California & New Jersey - “May Issue” Gun and Firearm Jurisdictions
Initially Mr. Foster faced felony charges for the unlawful possession of a firearm, a fully loaded SIG SAUER machine gun found on the floor of his bathroom in his home. California, like New Jersey, is a “may issue” state, which doesn’t have reciprocity with any other jurisdictions. This is different from the Commonwealth of Pennsylvania which is a “shall issue” state. This means that a person who qualifies for a license to carry will receive the permit. In New Jersey and California, the state will likely not issue the permit to carry unless the individual can establish certain criteria which I have written about in previous articles.
It’s important to keep in mind that the firearm was found in Mr. Foster’s home and while, he was not accused of carrying it in a public place, he, nevertheless possessed an unregistered firearm within the state. California may not have permitted Mr. Foster to even purchase the firearm because he is an out of state resident (Alabama) with prior law enforcement contacts.
In California, like New Jersey, certain weapons, like Mr. Foster’s machine gun are prohibited unless a person maintains a dangerous weapons permit. Initially, Foster was charged with a felony offense, but this crime is known as a “wobbler” offense in California, which permits the prosecution to charge them as either a felony or misdemeanor crime.
The Purpose Of The No Contest Plea
Foster pled no contest to a misdemeanor charge as opposed to a felony. A no contest plea means that Foster never admitted guilt but simply allowed the court to make the determination based on stipulated evidence. In other words, Foster didn’t contest the charges but didn’t admit to them either. Foster more than likely entered the no contest plea to avoid, or at least provide some defense to a possible civil claims or possibly minimize the length of the likely NFL suspension. It is sometimes not advisable to plead no contest, especially during an open plea before a judge because the defense can’t argue that the individual has accepted responsibility. Here, however, Foster entered into a negotiated plea for probation and community service which the judge ultimately approved.
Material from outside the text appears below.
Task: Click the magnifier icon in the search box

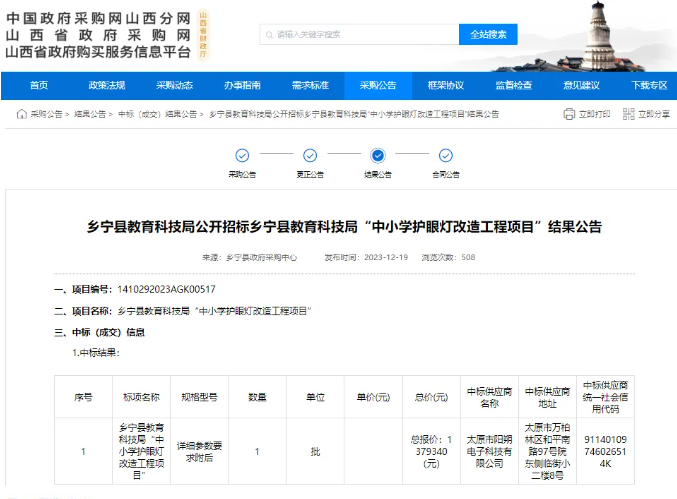Action: click(268, 34)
Preliminary Hearings & Gun Charges
It’s important to keep in mind that California, like Pennsylvania, maintains a preliminary hearing system and the felony domestic violence charge didn’t survive that hearing. When the case moved to the trial court level, the prosecution elected to offer Foster a misdemeanor charge because it more than likely couldn’t establish, beyond a reasonable doubt, the felony illegal possession of a firearm charge. Learn more about preliminary hearing in Pennsylvania right now.
New Jersey, unlike Pennsylvania, maintains mandatory minimum sentences for the unlawful possession of a firearm under 2C: 39-5. Unlike Pennsylvania, New Jersey and California make it unlawful for a person to possess an unregistered firearm even if it is in his home or place of business (See NJ -2C:58-3--Purchase of Firearms.) Check out my article on buying a gun or firearm in the Garden State.
Pennsylvania however, doesn’t make it a crime to simply possess a firearm in a home or place of business and doesn’t require a permit or a license to purchase one. The Commonwealth does prohibit certain individuals from even possessing a gun or firearm under Section 6105 and doesn’t permit individual’s to carry a firearm outside the home or place of business under Section 6106.
How is New Jersey Different From California?
In New Jersey, Foster not only would have faced the illegal possession charge but also the possession of a firearm for unlawful purposes under 2C: 39-4, given the domestic violence allegation. Unlike California, Foster would not have had a preliminary hearing in New Jersey but his case would have been presented for a grand jury.
How is Pennsylvania Like California – Misdemeanor Gun Offenses
Pennsylvania, like California, makes certain weapons offenses misdemeanors as opposed to felony charges. While New Jersey doesn’t maintain misdemeanor and felony classifications, it classifies all firearms offenses under the Graves Act as indictable crimes. In Pennsylvania, possession of a firearm in Philadelphia under Section 6108 is a misdemeanor but a felony under Section 6106. Further, under Section 6105 of Pennsylvania’s Uniform Firearms Act, a prohibited person commits a misdemeanor offense if they possess a firearm while the subject of an active protection from abuse order.